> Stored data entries
--------------------

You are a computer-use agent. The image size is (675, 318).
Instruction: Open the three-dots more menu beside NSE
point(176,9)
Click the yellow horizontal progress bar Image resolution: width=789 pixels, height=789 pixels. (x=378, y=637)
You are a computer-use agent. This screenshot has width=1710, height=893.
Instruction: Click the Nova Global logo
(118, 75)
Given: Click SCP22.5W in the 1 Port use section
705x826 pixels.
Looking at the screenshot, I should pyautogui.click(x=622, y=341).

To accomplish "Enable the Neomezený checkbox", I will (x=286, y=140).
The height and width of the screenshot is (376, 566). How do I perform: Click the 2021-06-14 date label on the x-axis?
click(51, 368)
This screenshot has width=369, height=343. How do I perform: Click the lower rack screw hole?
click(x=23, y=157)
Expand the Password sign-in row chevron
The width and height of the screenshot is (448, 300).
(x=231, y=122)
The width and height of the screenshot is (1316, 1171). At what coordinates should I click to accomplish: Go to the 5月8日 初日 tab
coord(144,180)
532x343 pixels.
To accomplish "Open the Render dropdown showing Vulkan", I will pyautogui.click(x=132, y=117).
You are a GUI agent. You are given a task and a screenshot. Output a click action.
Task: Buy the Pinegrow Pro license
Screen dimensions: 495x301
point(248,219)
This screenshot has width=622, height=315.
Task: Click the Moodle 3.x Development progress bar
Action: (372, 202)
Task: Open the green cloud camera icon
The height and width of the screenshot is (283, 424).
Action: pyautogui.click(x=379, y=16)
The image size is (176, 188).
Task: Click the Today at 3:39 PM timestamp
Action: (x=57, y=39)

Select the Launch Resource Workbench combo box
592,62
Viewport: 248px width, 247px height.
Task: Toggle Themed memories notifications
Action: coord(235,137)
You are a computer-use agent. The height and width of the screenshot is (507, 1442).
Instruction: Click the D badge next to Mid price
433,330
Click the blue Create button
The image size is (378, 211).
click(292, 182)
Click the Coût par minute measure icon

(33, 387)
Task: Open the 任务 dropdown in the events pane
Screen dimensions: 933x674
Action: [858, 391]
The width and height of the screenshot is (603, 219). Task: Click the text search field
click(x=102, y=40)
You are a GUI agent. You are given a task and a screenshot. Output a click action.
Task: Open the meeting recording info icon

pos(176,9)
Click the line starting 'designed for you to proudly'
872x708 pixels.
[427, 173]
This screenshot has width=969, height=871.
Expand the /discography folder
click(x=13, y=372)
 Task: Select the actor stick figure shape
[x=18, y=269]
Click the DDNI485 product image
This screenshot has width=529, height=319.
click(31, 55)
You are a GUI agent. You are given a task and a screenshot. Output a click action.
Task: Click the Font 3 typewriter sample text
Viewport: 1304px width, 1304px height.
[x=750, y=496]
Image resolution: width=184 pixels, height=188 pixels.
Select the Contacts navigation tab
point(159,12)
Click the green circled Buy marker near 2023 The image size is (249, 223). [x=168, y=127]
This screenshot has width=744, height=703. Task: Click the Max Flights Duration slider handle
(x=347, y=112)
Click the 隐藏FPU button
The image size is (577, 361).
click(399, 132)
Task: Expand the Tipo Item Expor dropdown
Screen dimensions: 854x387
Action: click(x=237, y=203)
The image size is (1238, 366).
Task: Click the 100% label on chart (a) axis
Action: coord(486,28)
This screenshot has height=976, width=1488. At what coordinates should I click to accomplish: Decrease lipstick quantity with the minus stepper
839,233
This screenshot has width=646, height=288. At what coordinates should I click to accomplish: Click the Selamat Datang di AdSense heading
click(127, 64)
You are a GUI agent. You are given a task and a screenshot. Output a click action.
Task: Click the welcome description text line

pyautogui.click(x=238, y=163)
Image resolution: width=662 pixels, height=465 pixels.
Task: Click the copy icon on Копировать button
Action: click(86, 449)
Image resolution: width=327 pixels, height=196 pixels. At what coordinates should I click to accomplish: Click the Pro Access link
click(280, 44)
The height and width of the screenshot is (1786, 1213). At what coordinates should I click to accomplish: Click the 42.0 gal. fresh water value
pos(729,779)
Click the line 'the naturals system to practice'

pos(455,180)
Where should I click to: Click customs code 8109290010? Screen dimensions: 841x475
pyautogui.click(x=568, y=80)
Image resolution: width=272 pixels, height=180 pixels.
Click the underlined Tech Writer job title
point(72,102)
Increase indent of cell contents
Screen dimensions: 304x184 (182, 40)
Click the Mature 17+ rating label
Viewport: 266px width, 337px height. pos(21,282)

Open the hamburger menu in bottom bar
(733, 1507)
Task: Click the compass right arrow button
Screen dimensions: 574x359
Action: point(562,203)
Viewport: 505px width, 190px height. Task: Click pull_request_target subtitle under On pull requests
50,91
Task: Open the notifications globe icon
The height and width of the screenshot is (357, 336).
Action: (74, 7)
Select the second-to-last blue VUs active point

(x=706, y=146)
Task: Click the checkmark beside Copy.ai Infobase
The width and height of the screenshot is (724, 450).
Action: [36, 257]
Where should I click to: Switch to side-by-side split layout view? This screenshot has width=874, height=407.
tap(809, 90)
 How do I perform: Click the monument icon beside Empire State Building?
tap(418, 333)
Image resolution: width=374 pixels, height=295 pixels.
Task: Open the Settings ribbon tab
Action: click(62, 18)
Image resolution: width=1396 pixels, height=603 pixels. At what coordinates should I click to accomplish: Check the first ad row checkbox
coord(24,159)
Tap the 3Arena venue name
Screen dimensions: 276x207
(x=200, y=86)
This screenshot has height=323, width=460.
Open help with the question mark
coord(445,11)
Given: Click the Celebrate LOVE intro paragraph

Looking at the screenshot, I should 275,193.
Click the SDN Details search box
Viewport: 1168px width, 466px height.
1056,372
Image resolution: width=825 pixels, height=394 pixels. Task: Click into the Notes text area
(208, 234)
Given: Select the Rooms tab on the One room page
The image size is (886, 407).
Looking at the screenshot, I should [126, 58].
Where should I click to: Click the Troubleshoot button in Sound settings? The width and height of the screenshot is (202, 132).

--------------------

> EXERCISE BRIEF
Copy from the entries above each line in which the string "will" can be found.

> ANSWER TO THIS PROBLEM
To accomplish "Enable the Neomezený checkbox", I will (x=286, y=140).
To accomplish "Open the Render dropdown showing Vulkan", I will pyautogui.click(x=132, y=117).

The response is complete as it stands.